We know with CAR T treatment in general we can see toxicities, particularly generally in the first month after treatment. Cytokine release syndrome and neurologic events are two treatments that are unique to CAR T and in this trial we showed that overall the incidence are relatively low at 13% for cytokine release syndrome, 28% for neurologic events and they’ve been generally manageable and reversible. In addition, in terms of feasibility, looking at moving this treatment into the clinical practice setting, we were able to make CAR T-cells for 99% of the patients, so pretty much of the 111 patients enrolled we were able to make product for everybody except one.
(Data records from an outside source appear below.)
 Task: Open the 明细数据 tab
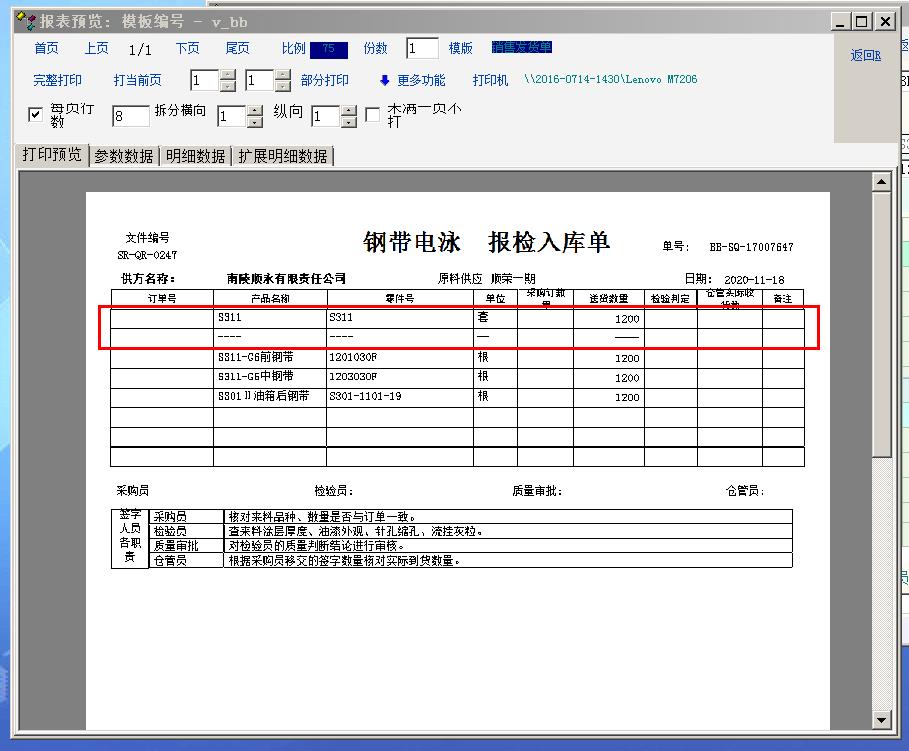(195, 156)
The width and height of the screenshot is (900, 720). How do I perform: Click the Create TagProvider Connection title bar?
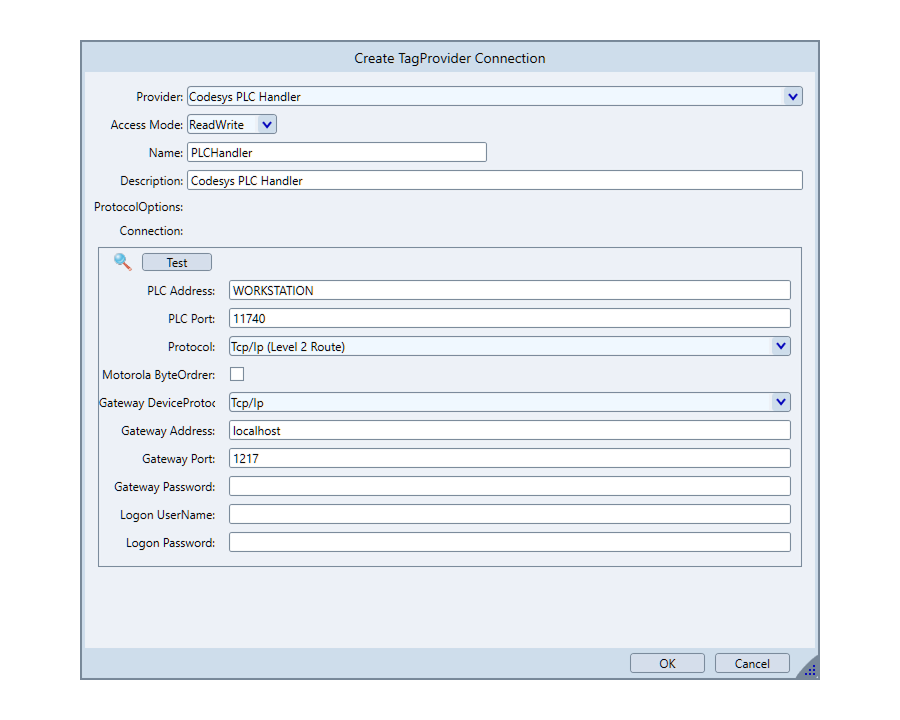coord(450,58)
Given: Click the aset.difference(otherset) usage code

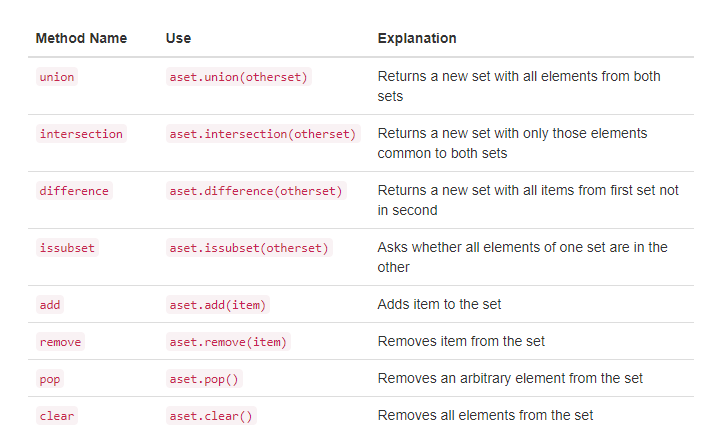Looking at the screenshot, I should tap(255, 191).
The turnaround time from collecting their blood cells to when the CAR Ts are made and ship back to the treatment centre is only 17 days. So all of this makes it more likely to be feasible and hopefully something that will be very helpful for patients in this population.

It does sound like an absolute quantum leap in terms of the response you’re getting, the success with getting 99% of people treatable. There’s got to be something to take away from this silver lining, surely?

It is a product that is personalised so we need to make them from each individual patient and so we are certainly very excited about the clinical activities and the general feasibility. At this time the data are being reviewed at regulatory agencies so we need to see how to implement this into real practice. But we’re very optimistic in terms of being able to make this more accessible to patients. In particular, because of the toxicities that are different from what we see with conventional chemotherapy drugs or stem cell transplant, what we’ve seen in the trial is that for these multicentres that participated some of the centres are fairly new in experience with CAR T. But over the course of the trial the centres have gained more experience and initially in the interim analysis we saw maybe slightly higher incidences of these side effects but the events went down by the time we were doing the primary analysis. So the hope is that when this is ready to go into real practice, clinical practice, that this will be similarly manageable as we’ve seen in the trial as well.

This was for relapsed and refractory disease was it?

This is for, correct, non-Hodgkin lymphoma that are refractory, meaning that they did not respond to second line chemotherapy, are unable to get to stem cell transplant or who relapse after stem cell transplant.

Was there any difference in patient response depending on previous treatments, if there had been any IMiD course for example?

No, we looked across a number of variables that are known to impact outcome like the type of refractory, whether they were refractory to chemotherapy or stem cell transplant, the age of the patient, where the disease was involved, extra-nodal involvement and so on, and the response rate is the same across all of those.

Well it sounds like this is going to be making headlines very soon, as soon as the approval is sorted. Are there any plans for expansion cohorts or anything to take this forward whilst that review is ongoing?

At this time the data has been submitted to the regulatory agencies. We are waiting to hear their review. We do have an expanded access protocol that would be open, also in the US and in Europe, until we have more clear directions on moving forward into clinical practice.

That covers all of my questions, is there anything you want to offer by way of summary, conclusion, anything to wrap this up?

We’re just excited as I hope the audience when they hear about the clinical response and the general feasibility that we’ve seen in this trial so far.